Jill Lepore’s The Secret History of Wonder Woman makes grand promises to find the connection between first- and second-wave feminism in the figure of Wonder Woman, but it really seeks to tell the story of her creator, William Moulton Marston, his wife, and his two mistresses, and how they lived together in a relationship kept fairly secret. Marston is a fascinating figure, somewhat creepy—a psychologist studying sadism, losing several posts for his questionable relationships with students, and experimenting in what seems something of a BDSM sex cult. He spent much of his life working on a lie detector test, but this was ultimately a failure; ironically, he was investigated for lying about the efficacy of that test as he advocated for its adoption into American courtrooms. Once his work on the polygraph was over, he seems to have spent much of his adult life writing from home in just his underwear, given to drinking and occasional rages.

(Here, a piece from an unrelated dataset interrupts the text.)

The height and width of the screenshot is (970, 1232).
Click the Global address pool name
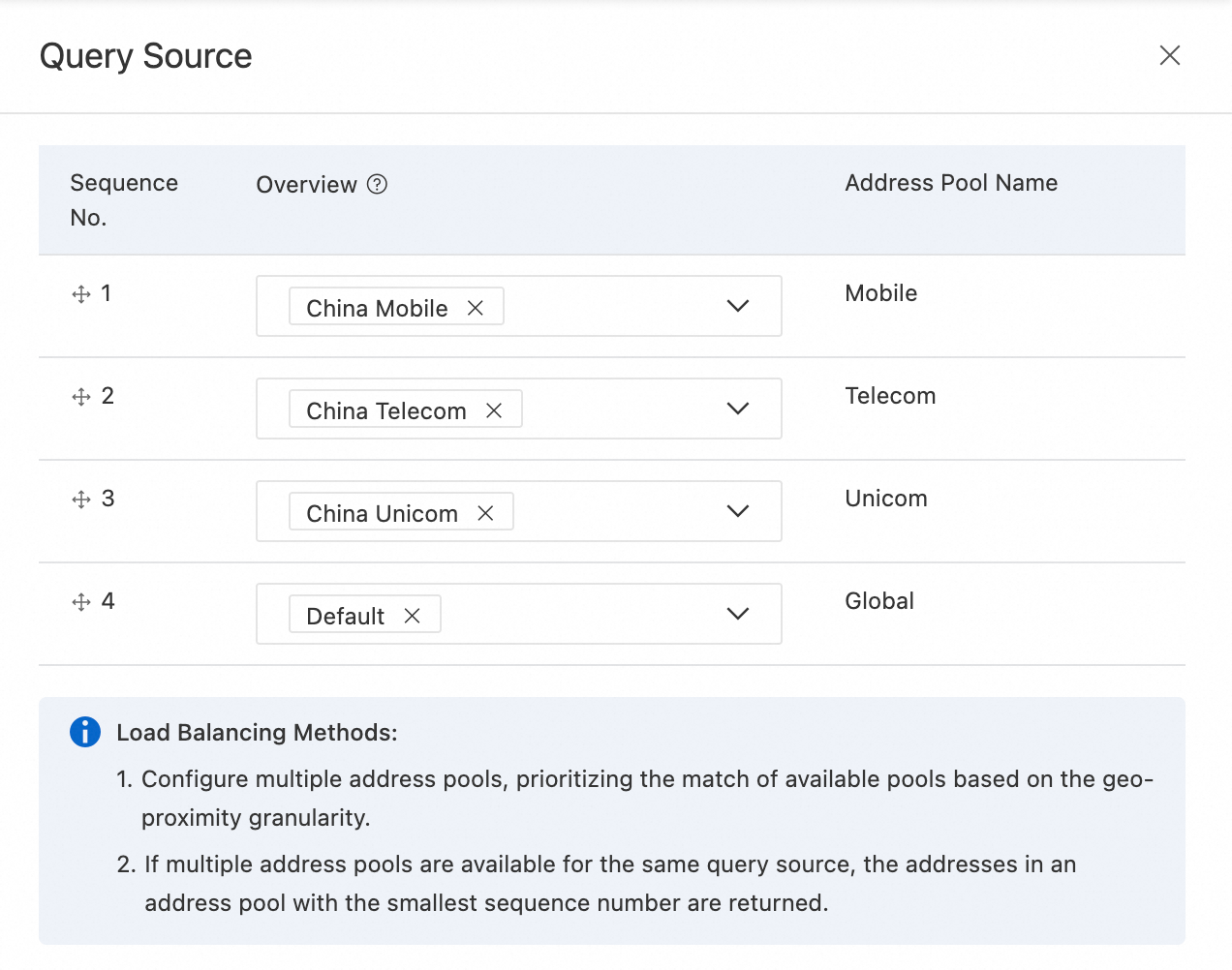[879, 601]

Marston’s only real success is his creation of Wonder Woman in 1941, but Wonder Woman was really the creation of the Marston family collective. Always a vocal advocate for allowing women to work, he was financially supported by his significantly more successful wife, Elizabeth Halloway, an editor for a time of Encyclopedia Brittanica and McCall’s, and eventually an executive at Metropolitan Life. Olive Byrne, who was at one time a brilliant student of Marston, eventually joined the family, taking care of the Marston’s two children, and eventually her own two children with Marston. Both Halloway and Byrne contributed to his research but did not enjoy any of the credits for those contributions. That Marston gets sole credit for Wonder Woman is par for the course.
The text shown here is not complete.